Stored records
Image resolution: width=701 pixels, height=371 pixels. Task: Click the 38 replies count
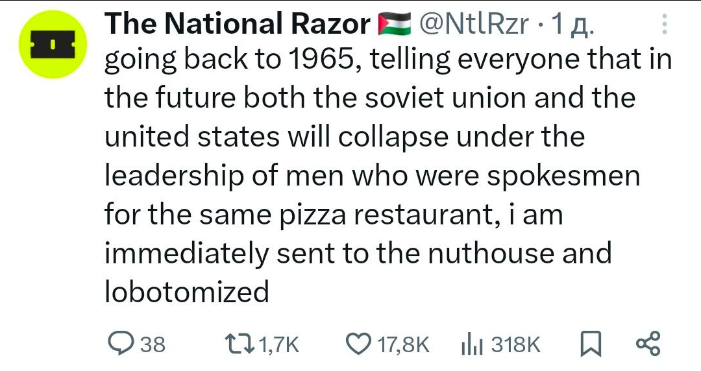point(153,344)
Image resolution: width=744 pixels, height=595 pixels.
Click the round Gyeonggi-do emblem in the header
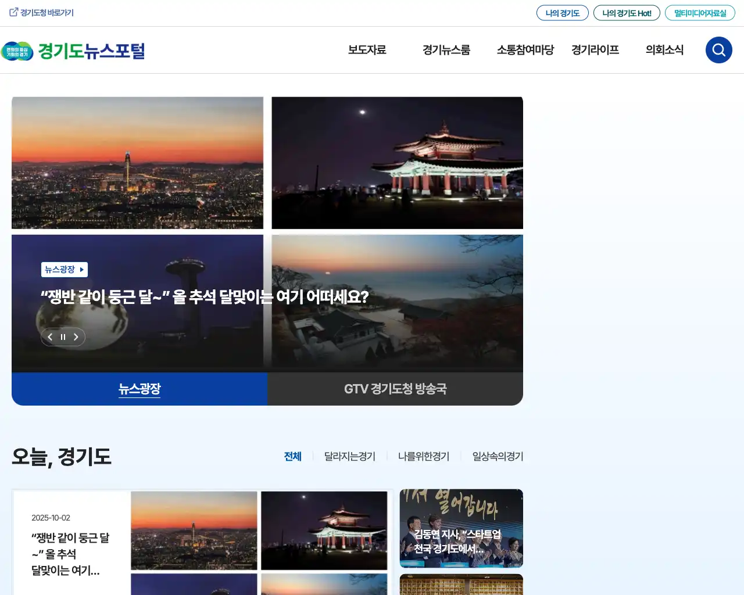point(19,51)
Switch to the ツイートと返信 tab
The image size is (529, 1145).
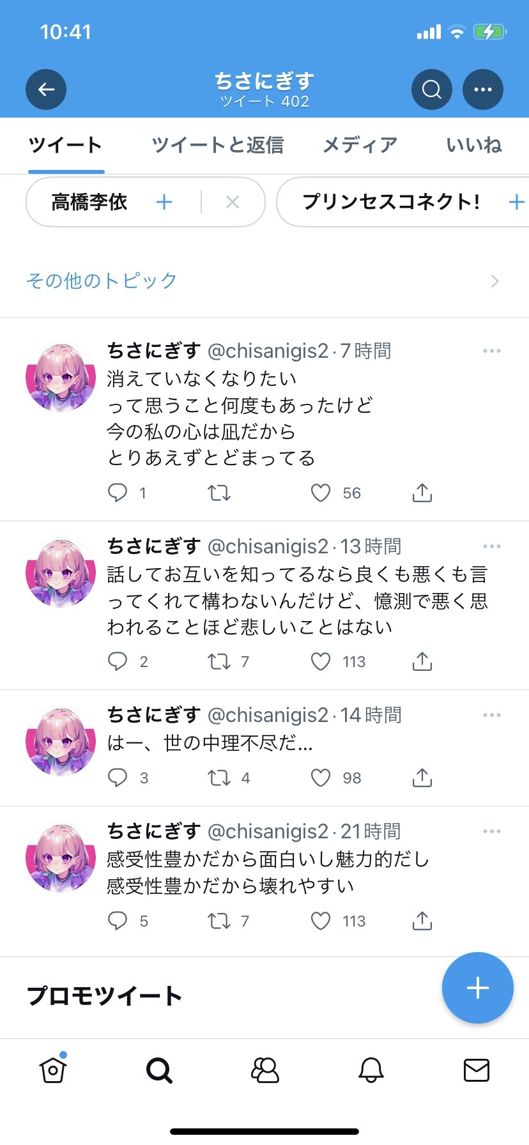(x=218, y=145)
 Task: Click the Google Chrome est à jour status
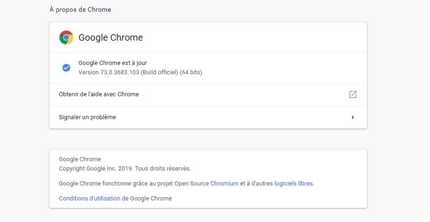[112, 63]
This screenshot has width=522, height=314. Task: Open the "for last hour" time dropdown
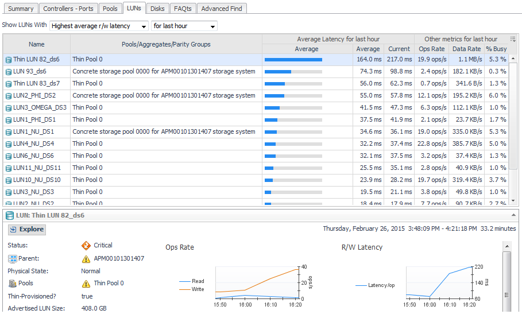pos(184,26)
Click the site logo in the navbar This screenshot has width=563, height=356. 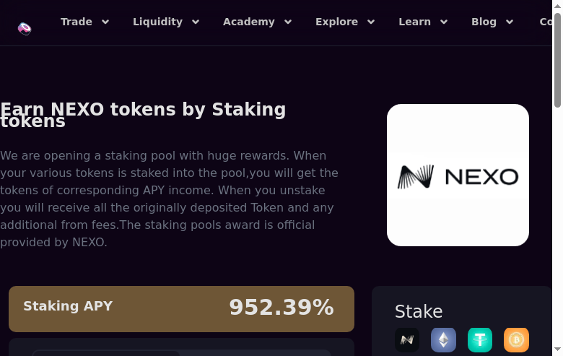pos(25,29)
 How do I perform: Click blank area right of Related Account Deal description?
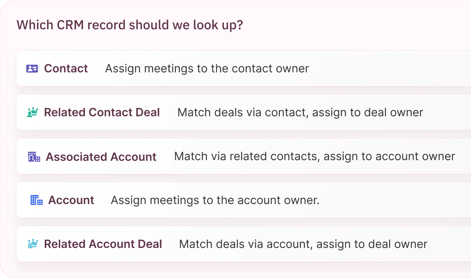click(x=449, y=244)

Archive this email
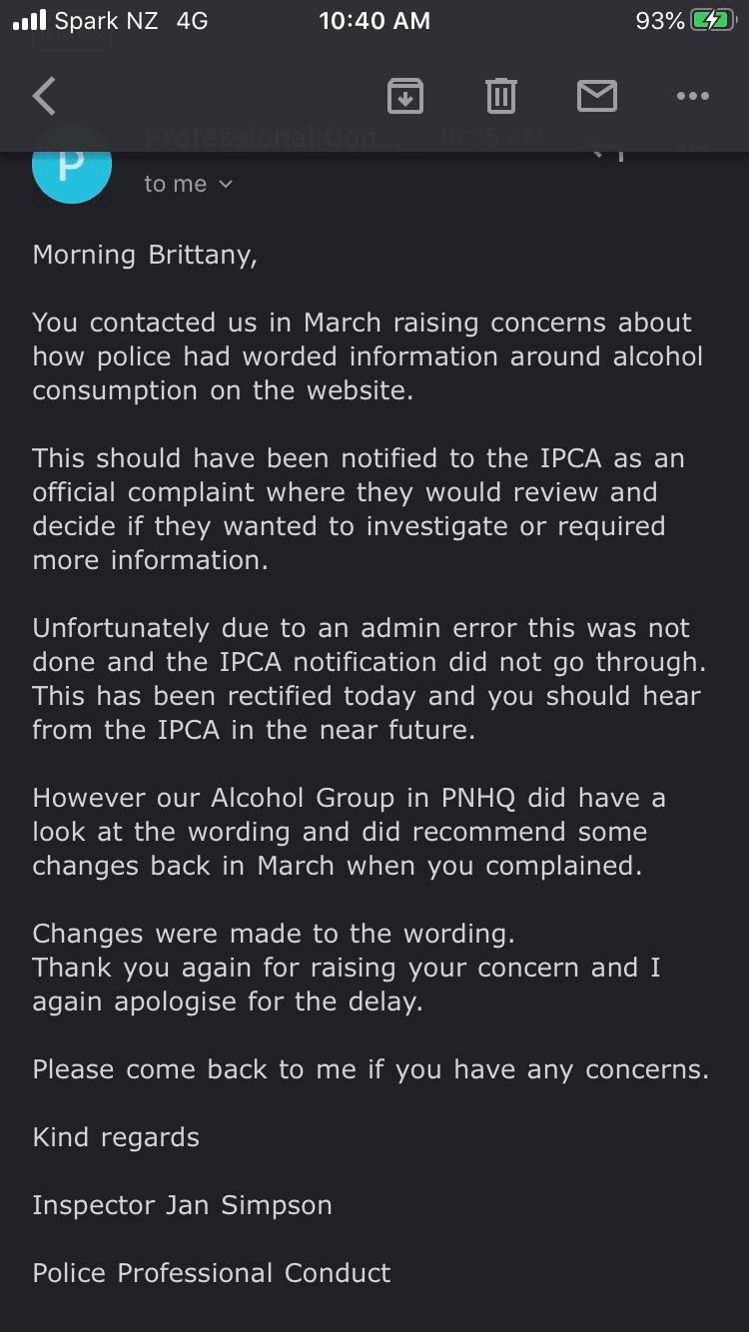pos(404,97)
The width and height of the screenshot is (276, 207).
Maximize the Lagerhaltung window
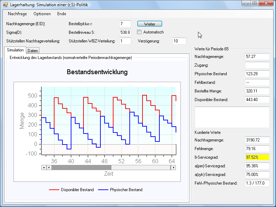click(x=254, y=3)
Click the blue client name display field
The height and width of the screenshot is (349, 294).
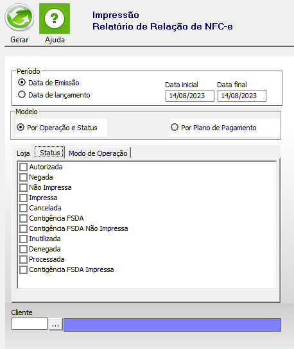(x=173, y=325)
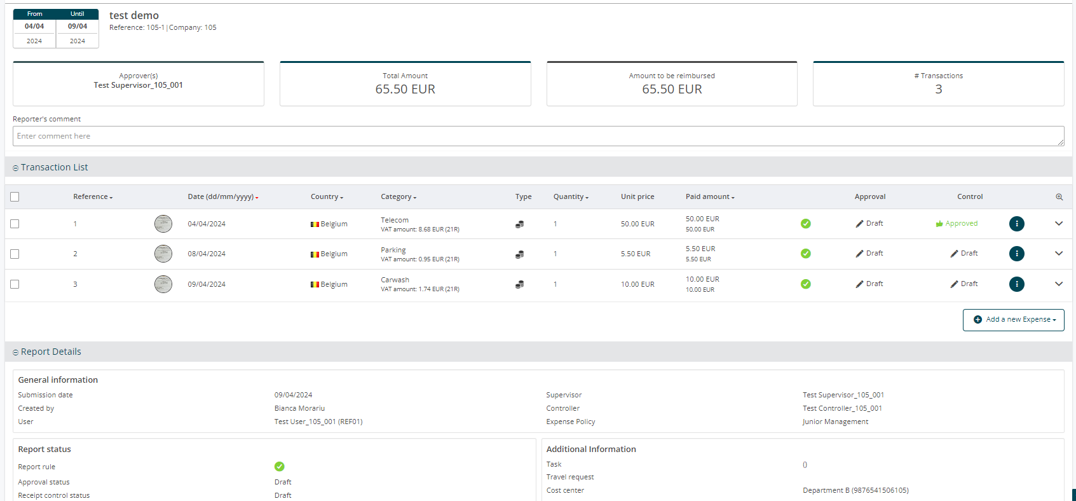1076x501 pixels.
Task: Click the Approved thumbs-up control status
Action: click(x=957, y=224)
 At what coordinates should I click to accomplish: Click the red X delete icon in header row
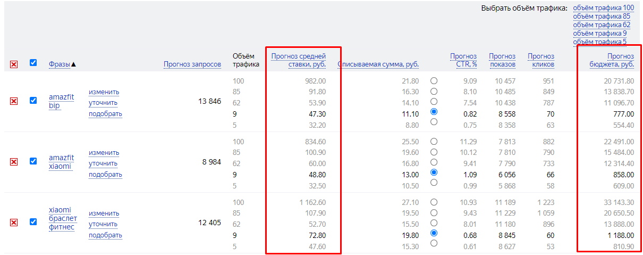click(x=14, y=64)
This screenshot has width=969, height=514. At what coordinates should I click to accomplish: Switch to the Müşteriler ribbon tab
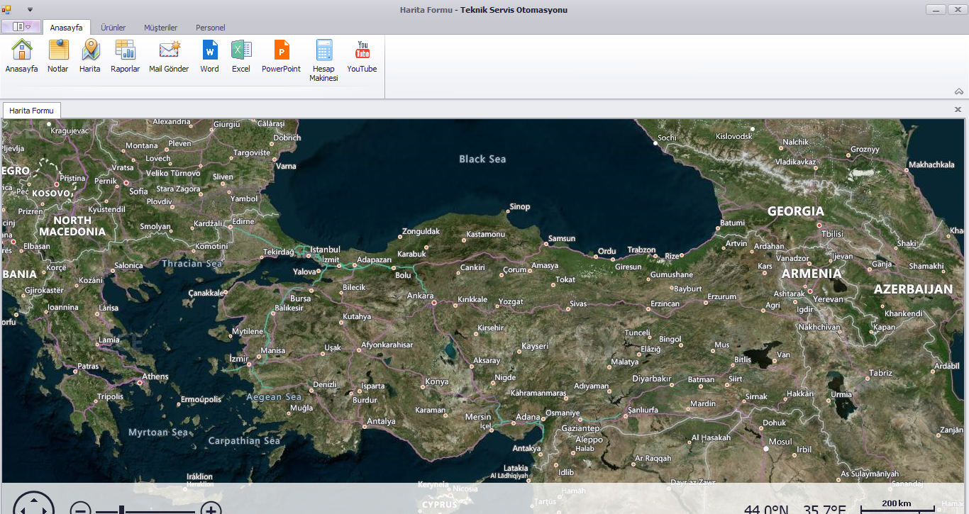click(x=160, y=28)
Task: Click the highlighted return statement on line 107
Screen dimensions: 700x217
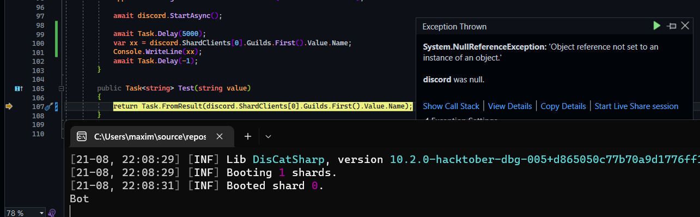Action: coord(263,106)
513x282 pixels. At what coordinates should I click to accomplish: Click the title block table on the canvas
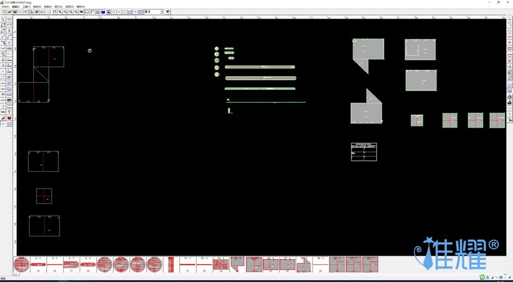coord(364,152)
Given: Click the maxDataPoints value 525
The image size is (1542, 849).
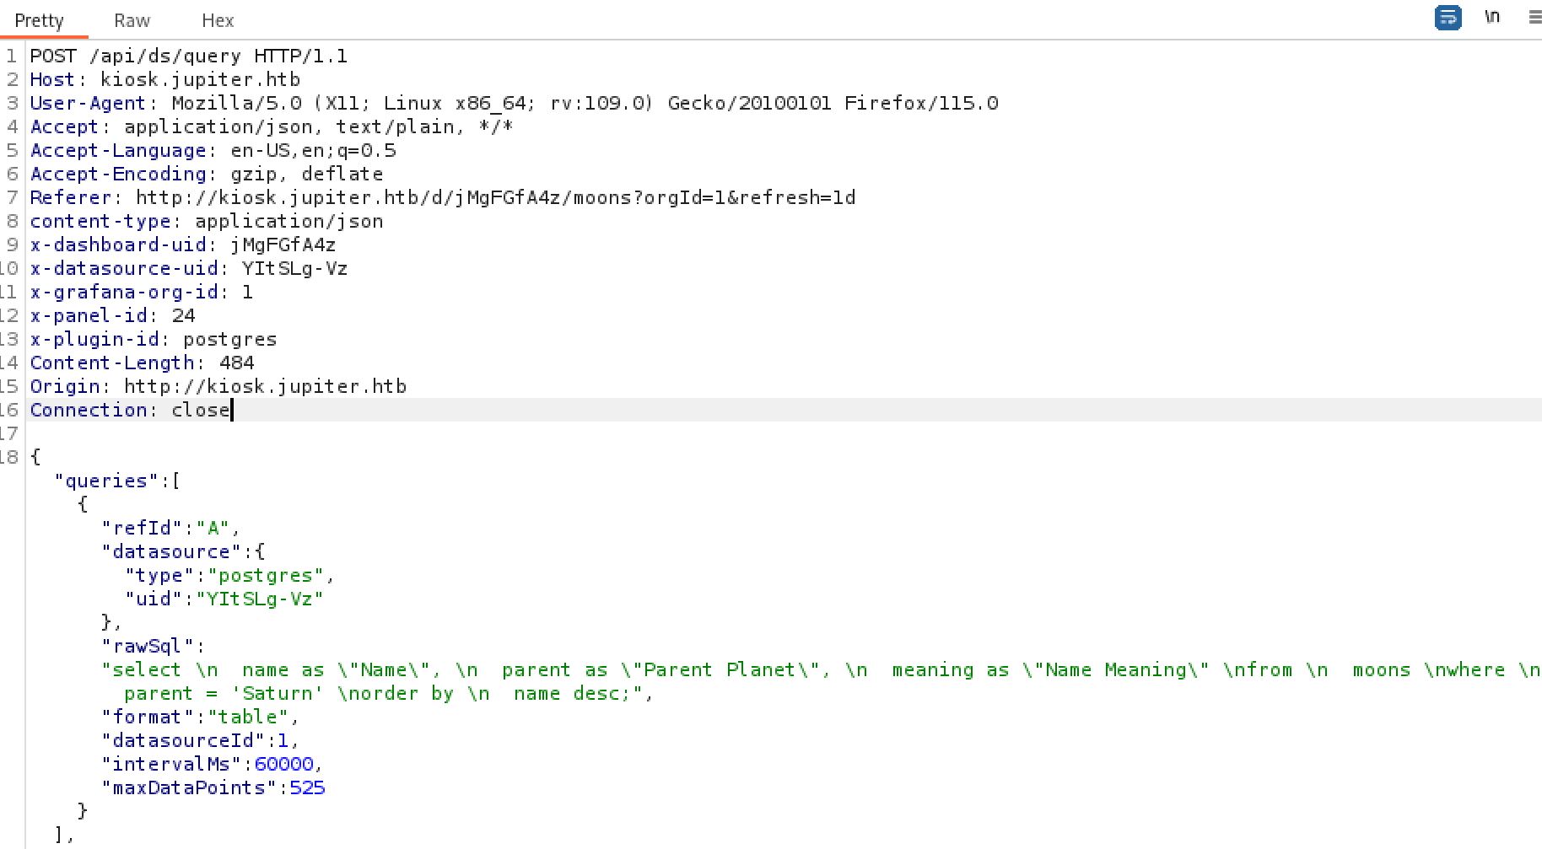Looking at the screenshot, I should (307, 788).
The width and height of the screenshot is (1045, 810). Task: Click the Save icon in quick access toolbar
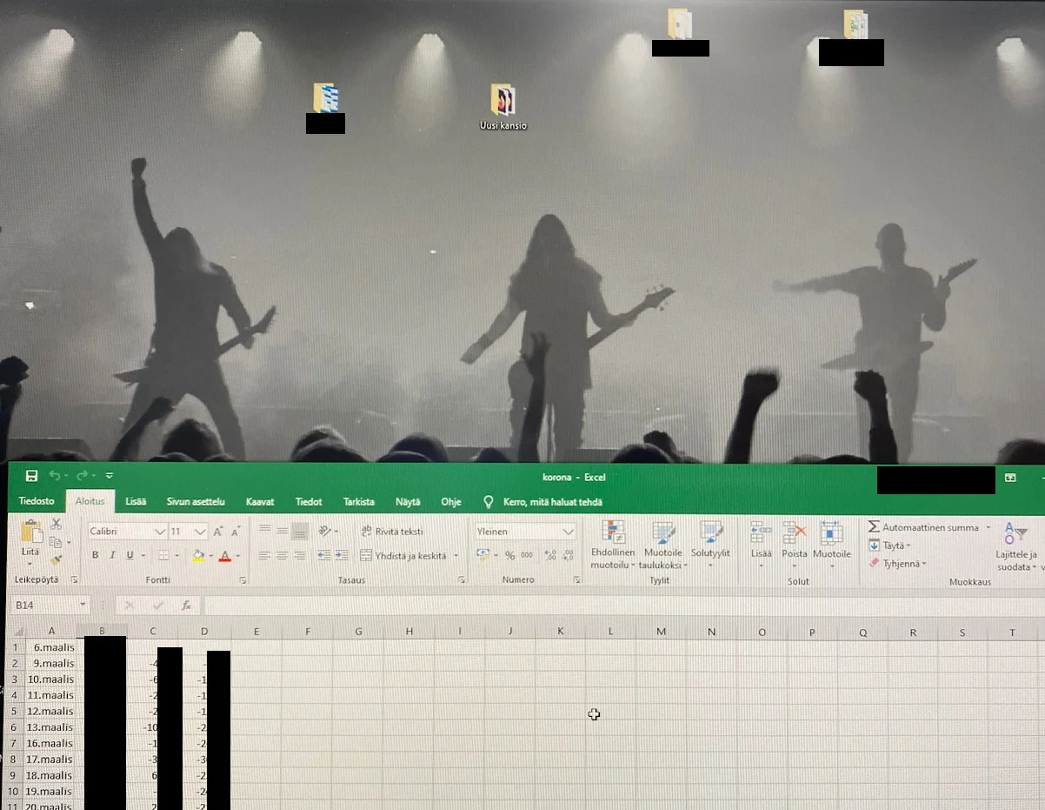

Work required
Could you repeat, exactly, only the lines above starting at the one that has "How do I perform: Click" and stopping after the one that has "Click the blue client name display field", without the pictures?

Task answer
 How do I perform: Click blank area right of Related Account Deal description?
click(x=449, y=244)

Archive this email
pos(404,97)
The width and height of the screenshot is (276, 207).
Maximize the Lagerhaltung window
click(x=254, y=3)
Click the blue client name display field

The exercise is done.